Lemon Vanilla Bean Canola Oil Pound Cake With Raspberry Sauce
- 3/4 cup canola oil 175 mL
- 2 vanilla beans, split and seeded (reserve pods and seeds)
- 4 Tbsp lemon zest 60 mL
- 2 1/2 cups all-purpose flour 625 mL
- 1 cup cake flour 250 mL
- 1 3/4 cup granulated sugar 425 mL
- 1 Tbsp baking powder 15 mL
- 1 tsp salt 5 mL
- 2 Tbsp butter, melted 30 mL
- 3 eggs, lightly beaten
- 3/4 cup milk 175 mL
- Raspberry Sauce
- 3 cups fresh or frozen raspberries 750 mL
- 1/2 cup Grand Marnier liqueur 125 mL
- 1/3 cup granulated sugar 75 mL
- 1/3 cup orange juice 75 mL
- 1 Tbsp orange zest 15 mL
- 1/2 tsp sea salt 2 mL
- 1/2 cup canola oil 125 mL
- 1. In small saucepan, heat canola oil to 140 °F (60 °C).
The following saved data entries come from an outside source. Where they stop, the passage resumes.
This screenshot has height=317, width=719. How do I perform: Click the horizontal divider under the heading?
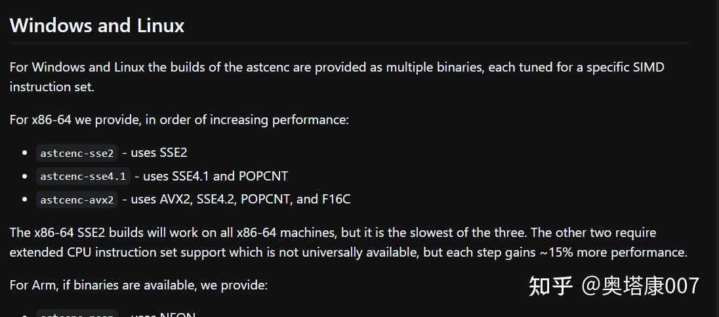[x=350, y=43]
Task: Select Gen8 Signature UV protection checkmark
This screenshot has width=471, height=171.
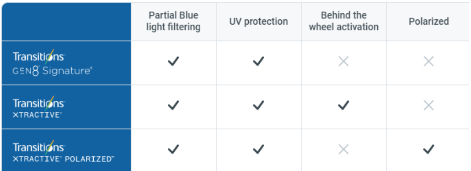Action: pos(258,61)
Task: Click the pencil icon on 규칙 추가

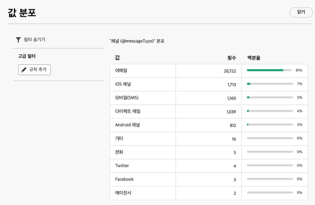Action: tap(24, 70)
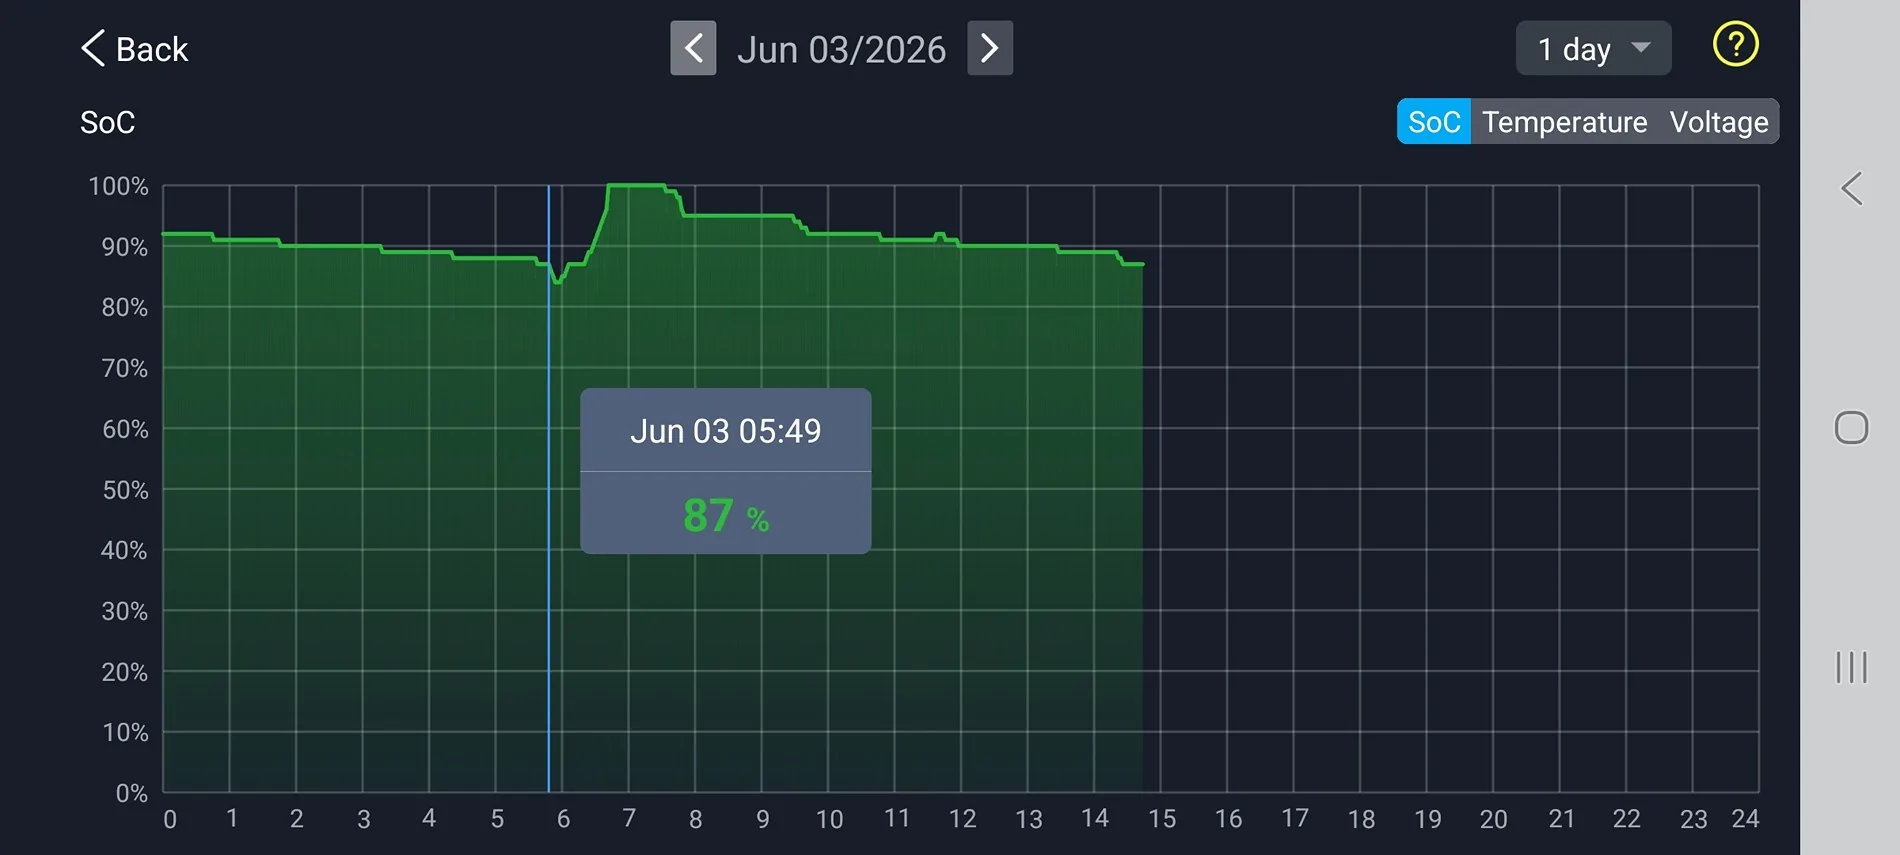1900x855 pixels.
Task: Go back using the Back arrow
Action: (x=93, y=48)

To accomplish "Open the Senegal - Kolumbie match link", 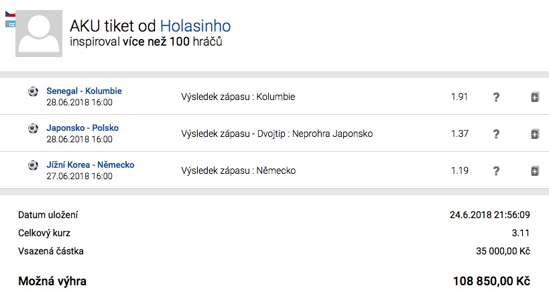I will pos(84,91).
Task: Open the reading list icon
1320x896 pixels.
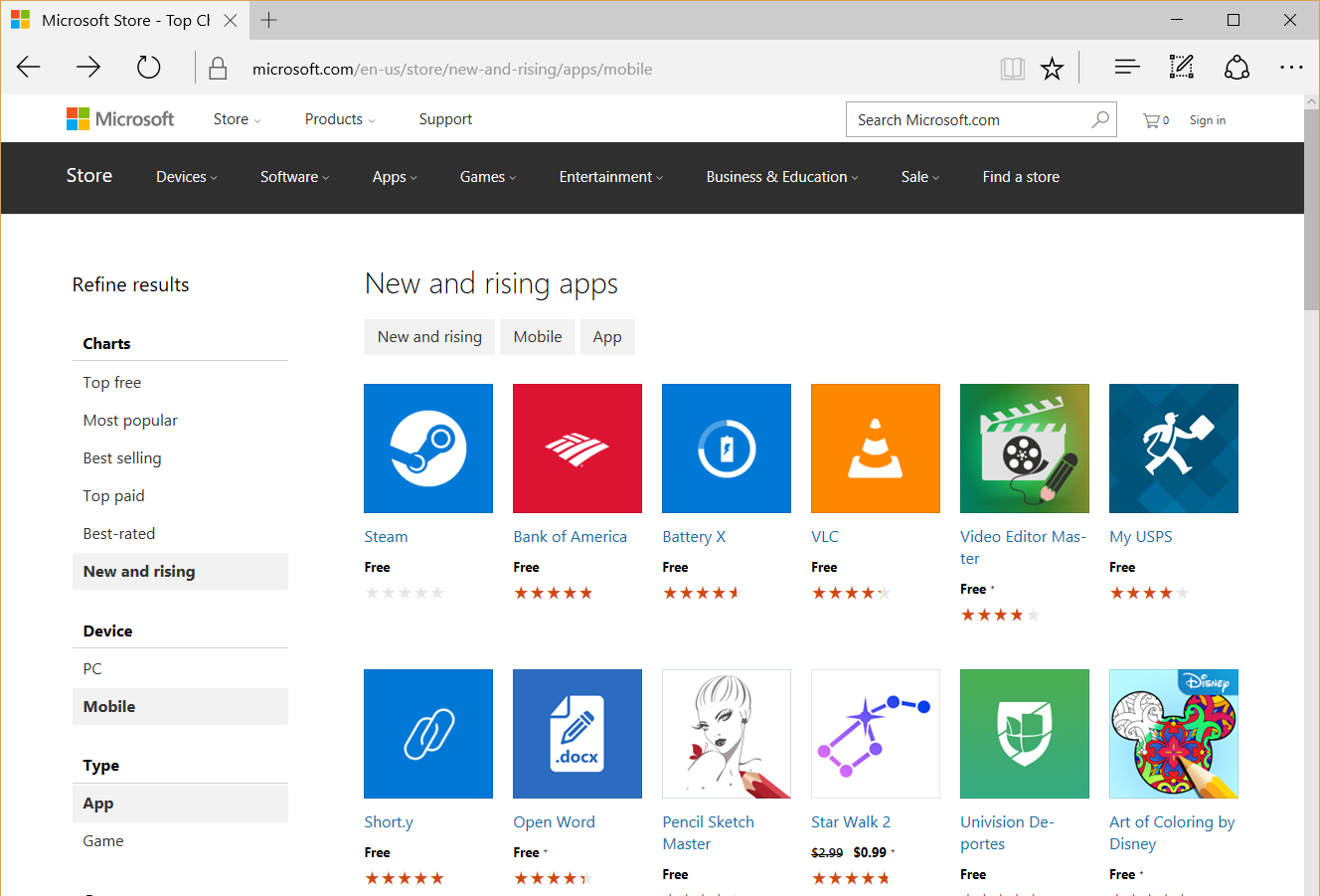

Remove from heat and add vanilla bean pods, seeds and lemon zest. Let canola oil return to room temperature. Remove bean pods.
- 2. For pound cake: In medium bowl, sift together flours, sugar, baking powder and salt. Set aside.
- 3. In mixing bowl, whisk together flavored canola oil, butter, eggs and milk.
- 4. Add canola oil mixture to dry ingredients and combine well.
- 5. Divide batter into two greased 9 x 5-inch (22 x 12.5-cm) loaf pans. Bake at 350 °F (180 °C) for 45 to 50 minutes or until cake tester inserted into loaves comes out clean.
- 6. For sauce: In large bowl, combine raspberries, liqueur, sugar, orange juice, zest and salt. Mix well until sugar dissolves.
- 7. Strain through fine strainer into second bowl, pressing mixture with back of spoon. Discard raspberry seeds.
- 8. Pour mixture into blender and over low speed. Gradually add canola oil a little at a time until sauce is well emulsified. Serve sauce over pound cake.